I have trouble believing any of the generalizations about generations–it’s like assertions about people’s personalities based on birth order–so vague that most could be anything and everything. And temporal boundaries in analysis are similar to spatial boundaries in geographic analysis: they’re impressionistic and yet still meaningful, but you can still get up to all sorts of analytical shenanigans by how you choose to cluster data points.
Francis Beckett of the The Gaurdian opines, however, that UK Boomers are selfish and powerful; they have pulled up the ladder they climbed and left their children with a far harsher, rather than better, world:
Harold Wilson saved the baby boomers from having to fight alongside young Americans in Vietnam. When the baby boomer generation formed a government, its prime minister, Tony Blair, told lies to the young so that he could send them to fight alongside the Americans in Iraq. Opinion polls show that the now elderly baby boomers will use their increasing voting power to ensure that when the bad times come, the young are hit first, even though it is by a chancellor of the exchequer who was not even born until the 60s were over. When the baby boomers were young, they believed society could afford student grants; now they are old, they think it can afford pensions. I say it can afford both – but only if young and old alike learn to care for each other.

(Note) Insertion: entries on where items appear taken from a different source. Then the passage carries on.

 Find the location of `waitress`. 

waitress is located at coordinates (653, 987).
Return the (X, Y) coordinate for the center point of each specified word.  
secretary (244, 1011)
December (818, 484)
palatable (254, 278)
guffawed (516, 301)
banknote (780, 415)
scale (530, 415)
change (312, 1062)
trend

What do you think? I rather think there’s something to be said for this, not on character but on demographics. If you are voting majority, you get distributive powers. It’s not clear that people vote their pocketbook, but it’s an interesting set of worries. Why would the Boomers do this type of thing to their kids? If Beckett is correct, perhaps it’s an intergenerational game where they think theirs will be provided for via inheritance–and who cares about others’ kids? (The private school public school rationale, writ over a greater variety of social policies programs?)